昨日の会食で、私の日常をちょっと話したら、見習いといえども無報酬というのはおかしいと、まきちゃんたちが言い張った。いつぞやは老社長が、旧態依然の業界なんだな、とぽつりと言った。
しかしながら店の視点からすると、店長1、ホール1の2名体制がデフォであるし、運営的にも経済的にも人を雇用する必要も余裕もないから、仕事を見せたり、教えたりするのは店の厚意とも言えるだろう。
 
けれど誰だって生活しなきゃならないから、何かルールを決めたうえで最低保障くらいを関連の協会・団体がまかなえばよいのではないかと考えた。尤もその店や会社に就職が決まっている人ならば試用期間なりの給与は支給されるはずだから、箸にも棒にもかからない自分のようなのはきっと少数なのかもしれない。少数であるがゆえに古臭い徒弟制度のような慣習に押し込められるているのかもしれない。
仮に使いものにならないくらい技術程度などが低い人間に対して「無報酬の見習い」という枠組みが存在するのなら、それはそういうレベルで卒業させる学校の運営の間違いであるし、免許を付与する制度や仕組みの誤謬だ。

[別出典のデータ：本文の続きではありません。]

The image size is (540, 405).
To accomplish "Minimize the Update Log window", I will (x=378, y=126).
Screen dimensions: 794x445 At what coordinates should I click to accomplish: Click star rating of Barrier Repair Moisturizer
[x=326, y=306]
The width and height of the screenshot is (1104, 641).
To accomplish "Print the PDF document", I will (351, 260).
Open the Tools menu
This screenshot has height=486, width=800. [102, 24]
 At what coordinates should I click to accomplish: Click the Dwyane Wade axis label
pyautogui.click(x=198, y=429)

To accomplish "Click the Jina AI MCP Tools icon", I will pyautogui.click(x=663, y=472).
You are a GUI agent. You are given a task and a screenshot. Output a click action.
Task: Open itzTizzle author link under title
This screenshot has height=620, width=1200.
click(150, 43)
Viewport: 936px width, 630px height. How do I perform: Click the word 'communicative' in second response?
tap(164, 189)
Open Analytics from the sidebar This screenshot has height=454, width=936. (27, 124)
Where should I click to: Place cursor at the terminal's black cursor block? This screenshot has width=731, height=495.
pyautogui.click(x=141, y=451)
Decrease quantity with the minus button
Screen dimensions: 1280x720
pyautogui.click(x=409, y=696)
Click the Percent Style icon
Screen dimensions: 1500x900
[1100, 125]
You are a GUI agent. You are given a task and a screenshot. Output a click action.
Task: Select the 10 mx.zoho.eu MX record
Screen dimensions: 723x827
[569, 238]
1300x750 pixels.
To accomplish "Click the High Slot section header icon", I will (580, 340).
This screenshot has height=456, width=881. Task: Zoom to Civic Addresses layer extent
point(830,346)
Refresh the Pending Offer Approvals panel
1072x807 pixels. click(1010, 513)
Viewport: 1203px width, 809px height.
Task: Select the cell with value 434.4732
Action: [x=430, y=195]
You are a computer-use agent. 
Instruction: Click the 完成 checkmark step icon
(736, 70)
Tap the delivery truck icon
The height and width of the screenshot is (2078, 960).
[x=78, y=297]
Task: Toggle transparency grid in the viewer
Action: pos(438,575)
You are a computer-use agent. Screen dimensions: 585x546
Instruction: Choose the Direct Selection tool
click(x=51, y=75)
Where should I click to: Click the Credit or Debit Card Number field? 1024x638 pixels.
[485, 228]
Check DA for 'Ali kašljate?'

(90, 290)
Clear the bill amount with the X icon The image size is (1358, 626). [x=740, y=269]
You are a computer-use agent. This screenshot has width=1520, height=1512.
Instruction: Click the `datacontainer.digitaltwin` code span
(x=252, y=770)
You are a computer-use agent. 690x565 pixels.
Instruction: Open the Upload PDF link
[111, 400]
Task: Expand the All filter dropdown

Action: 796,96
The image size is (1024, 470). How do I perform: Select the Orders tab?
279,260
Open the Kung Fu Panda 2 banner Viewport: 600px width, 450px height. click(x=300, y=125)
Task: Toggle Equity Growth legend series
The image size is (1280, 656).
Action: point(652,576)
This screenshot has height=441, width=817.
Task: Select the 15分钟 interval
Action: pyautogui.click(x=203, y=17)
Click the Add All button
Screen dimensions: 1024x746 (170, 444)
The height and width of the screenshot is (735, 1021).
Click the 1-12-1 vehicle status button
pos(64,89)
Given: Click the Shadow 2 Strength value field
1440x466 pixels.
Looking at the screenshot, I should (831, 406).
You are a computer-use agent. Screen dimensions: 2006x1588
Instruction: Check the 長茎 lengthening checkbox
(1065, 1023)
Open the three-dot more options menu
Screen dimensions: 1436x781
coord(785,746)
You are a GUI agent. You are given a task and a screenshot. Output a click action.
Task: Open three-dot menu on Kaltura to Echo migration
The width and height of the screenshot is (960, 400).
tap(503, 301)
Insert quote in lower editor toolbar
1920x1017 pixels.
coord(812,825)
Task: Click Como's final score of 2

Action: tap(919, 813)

個人の資質や努力でひびわれを接ぐようなことは私だってしたくはないに決まってるけど、じゃあ明日からこなくていいと言われるよりも、出汁巻き卵のコツでもつかんだ方が将来のためには圧倒的に役に立つ。
いかばかりの将来が待ち受けているのか知らないけど。出汁巻き卵が巻けなくたって人は死んだりしないものだけれど、自分に限っていえば、それは生死を案外分かつようなポイントだ。
 
まきちゃんには、そうだねえ、困ったねえと返事をしておいたけれど、どうにも身動きのとれないことだってある。
自分の挙動のどこかを間違えてここに至っているなら、どこで間違えたのかを気づけるのは私一人だ。
しかも、私は、それほど間違っていないと考えているのだ。正解が楽であるとは限らないのではないか。ましてや楽なことを正解であるとするのは、いやだ。
 
 
少し風邪気味かなと感じたので本日は図書館にもプールにも行かず、家で漉し餡を作る。私が購入した和菓子の本は少し古い二千ひとけたの時の本だけど、同じ人の最近の本を図書館でみたときは驚愕した。そこはかとなく野暮ったい感じの造形だったのが、ぞくっとするくらい美しい和菓子になっていて、ご本人も今やかなりの売れっ子になっているようだ。進歩する人はとてもいい。
 
漉し餡は粒餡の倍くらい手がかかったが、美味しいきれいな餡ができた。一晩おくと味がなじむので明日の朝は少し早く起きれるかと思う。